We would love to think that all breeders fully understand canine nutrition but unfortunately that isn't the case.
We often hear things like: ''My breeder knows everything about this particular breed'' or ''My breeder has always had their dogs on X brand because it's the best for the breed''.
These statements could be true, half true, or downright deceiving.
Introducing Breeder Schemes.
What are they? Deals on food for breeders, where some sort of discount will apply.
A lot of the most popular brands have information on their website offering these deals to breeders. When you think about it, it makes sense. Feeding so many puppies for a few months can be expensive, so a percentage off the food might go a long way!
You can check this yourself, go to your food brand and see if they have a breeder's program.
As The Pet Quarter always tells the truth, we are compelled to tell you that not all these schemes are bad, or good, or mediocre. That's down to the quality of the food of course.
There are many excellent brands of food that have such schemes, just like there are so many subpar brands that also offer them.
So, how do you distinguish the good from the bad and the ugly?
The Good: Ingredients are clearly labelled. Meat sources are clearly displayed (raw turkey liver, freshly prepared salmon, fresh duck). As dogs don't require them, the carbohydrates are kept to a minimum and are low glycemic, such as sweet potato and oats.
The Bad: Ingredients are vague. Meat sources are pretty vague (fish meal, turkey meal, soy protein). A high amount of carbohydrates will be present, prevalently brown rice, rice, white potato, pea starch, wheat, or cereals.
Even if the food is grain free, they will substitute white rice for white potatoes. 50% rice in a bag of food and 50% white potatoes for it to be grain free isn't better. It's just a marketing label designed for you to buy into the ''Grain Free''.

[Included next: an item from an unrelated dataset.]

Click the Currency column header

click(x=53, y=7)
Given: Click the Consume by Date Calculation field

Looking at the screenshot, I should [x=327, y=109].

The Ugly: Ingredients are hidden away and hard to read. Once placed, the first ingredient will be a carbohydrate such as: Cereals, Wheat, Corn, Rice...

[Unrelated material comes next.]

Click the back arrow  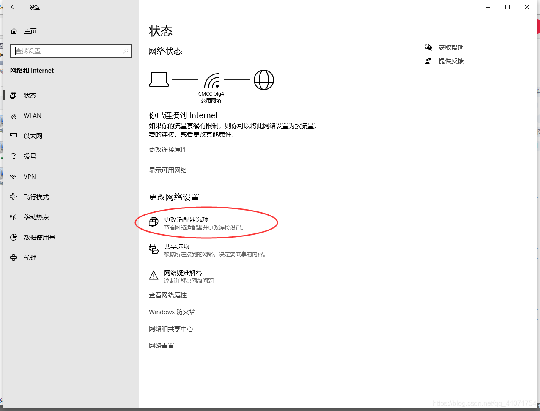point(13,7)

The animal protein sources will be even more vague: ''meat and animal derivatives, fish and fish derivatives, oils and fats''.
These foods should not be consumed by our pets, as they are the very source of most modern health problems.
Some breeders will also tell you their own label is the best for a particular breed. You should ask yourself if from the thousands of foods available on the market, they have decided that none of them are good. Question their motives.
We also know breeders who do not get into any deals, they do not want any discounts, believe in a food, and will act accordingly with their beliefs. But these are few and far between!
So, before you blindly following your breeder's recommendation, please ask yourself the appropriate questions!